:: Task directions ::
Print the records exactly as given.

Saved entries
◇ ◇ ◇ ◇ ◇ ◇ ◇

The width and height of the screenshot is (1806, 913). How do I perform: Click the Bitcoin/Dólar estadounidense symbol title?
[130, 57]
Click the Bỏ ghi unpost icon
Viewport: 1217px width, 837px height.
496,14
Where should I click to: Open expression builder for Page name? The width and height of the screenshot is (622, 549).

◇ ◇ ◇ ◇ ◇ ◇ ◇

:: Written response ::
The width and height of the screenshot is (1806, 913). How do I perform: Click the Bitcoin/Dólar estadounidense symbol title?
[130, 57]
Click the Bỏ ghi unpost icon
Viewport: 1217px width, 837px height.
496,14
Where should I click to: Open expression builder for Page name? The width and height of the screenshot is (622, 549).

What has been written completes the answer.